“SOZA, thank you that you are/For buying me a new car/For all the good times/For being fine,” sings the alternative band Chiki liki tu-a in one of the world’s few hits dedicated to a collective rights’ organisation.
But mocking the Slovak Performing and Mechanical Rights Society (SOZA) has recently become a mainstream activity in no way limited to underground artists dissatisfied with not getting their share of extracted royalty money.
Asking villages to pay royalties for kindergarteners singing at Christmas parties and Mother’s Day celebrations is obviously something that doesn’t earn you much sympathy – especially when it’s folk songs with no known authors that the children are singing.
Not all the criticism is justified. The protection of musicians’ rights is important, especially in a country that is not able to generate much revenue for its artists. The current legislation may have its flaws but the general principles have their logic.
Small children are cute, but they too have to be regulated. Just think of all the corporations and politicians that use them for promotion. And some of the municipalities involved in the current debate probably did not do all their paperwork right.

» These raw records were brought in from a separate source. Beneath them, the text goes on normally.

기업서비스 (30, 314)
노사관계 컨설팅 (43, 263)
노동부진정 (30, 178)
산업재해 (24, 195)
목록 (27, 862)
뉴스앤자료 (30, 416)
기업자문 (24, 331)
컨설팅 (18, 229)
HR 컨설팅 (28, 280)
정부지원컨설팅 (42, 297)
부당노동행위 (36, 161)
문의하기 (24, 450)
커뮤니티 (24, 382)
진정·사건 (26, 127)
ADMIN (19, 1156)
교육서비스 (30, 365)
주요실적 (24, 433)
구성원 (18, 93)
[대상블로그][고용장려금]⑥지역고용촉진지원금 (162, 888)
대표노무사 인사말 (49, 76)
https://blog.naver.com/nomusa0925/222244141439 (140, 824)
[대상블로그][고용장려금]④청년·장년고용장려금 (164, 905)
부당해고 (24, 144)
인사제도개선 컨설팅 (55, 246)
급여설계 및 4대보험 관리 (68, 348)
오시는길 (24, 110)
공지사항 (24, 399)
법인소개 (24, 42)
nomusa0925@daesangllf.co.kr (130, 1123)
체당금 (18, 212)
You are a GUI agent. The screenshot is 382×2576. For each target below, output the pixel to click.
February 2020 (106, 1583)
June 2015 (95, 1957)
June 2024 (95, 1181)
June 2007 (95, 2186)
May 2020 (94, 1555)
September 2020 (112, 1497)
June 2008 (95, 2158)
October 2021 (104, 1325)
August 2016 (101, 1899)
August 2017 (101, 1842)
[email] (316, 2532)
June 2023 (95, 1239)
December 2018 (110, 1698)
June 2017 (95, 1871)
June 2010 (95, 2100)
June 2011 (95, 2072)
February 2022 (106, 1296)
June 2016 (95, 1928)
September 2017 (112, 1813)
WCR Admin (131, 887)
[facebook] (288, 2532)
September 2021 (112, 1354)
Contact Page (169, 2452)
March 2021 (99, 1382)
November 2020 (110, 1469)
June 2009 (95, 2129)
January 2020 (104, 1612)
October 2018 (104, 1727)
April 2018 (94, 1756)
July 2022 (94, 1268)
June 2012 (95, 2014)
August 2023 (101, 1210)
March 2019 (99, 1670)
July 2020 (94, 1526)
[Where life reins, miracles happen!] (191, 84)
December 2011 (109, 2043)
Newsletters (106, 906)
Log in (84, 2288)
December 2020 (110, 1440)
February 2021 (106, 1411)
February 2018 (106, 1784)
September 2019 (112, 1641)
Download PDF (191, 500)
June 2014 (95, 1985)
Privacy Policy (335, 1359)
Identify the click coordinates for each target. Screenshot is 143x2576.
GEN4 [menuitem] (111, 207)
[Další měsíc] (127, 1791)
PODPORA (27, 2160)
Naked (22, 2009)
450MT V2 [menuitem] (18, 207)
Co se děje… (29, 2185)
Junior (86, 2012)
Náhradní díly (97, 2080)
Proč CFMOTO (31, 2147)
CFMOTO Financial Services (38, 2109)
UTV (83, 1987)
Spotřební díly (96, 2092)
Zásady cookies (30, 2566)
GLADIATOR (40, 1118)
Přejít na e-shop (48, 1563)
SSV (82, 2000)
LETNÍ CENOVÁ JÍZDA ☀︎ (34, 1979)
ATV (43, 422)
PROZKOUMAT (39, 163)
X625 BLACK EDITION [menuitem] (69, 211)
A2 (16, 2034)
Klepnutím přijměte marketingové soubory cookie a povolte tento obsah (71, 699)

It is also true that the state collects much more money, often with greater arrogance, and uses it much less wisely and only rarely suffers this much disdain.
Nonetheless, the PR disaster for SOZA is deserved. SOZA’s rules lack transparency in how much it is to be paid and how much it distributes to artists. It rarely listens to the cries of organisers who give room to alternative artists, make little or no money, and still have to pay.
And as the recent outcries illustrate, the organisation tends to go over the line by asking for money even when they have no right to do so. And also by trying to trick people into thinking SOZA has a right to issue fines.
The recently deceased Robin Gibb of the Bee Gees, who also was president of the International Confederation of Societies of Authors and Composers, may have been right that we are “living in a world of fools”.
But if you treat people that way, you cannot be surprised when their love for you is not too deep.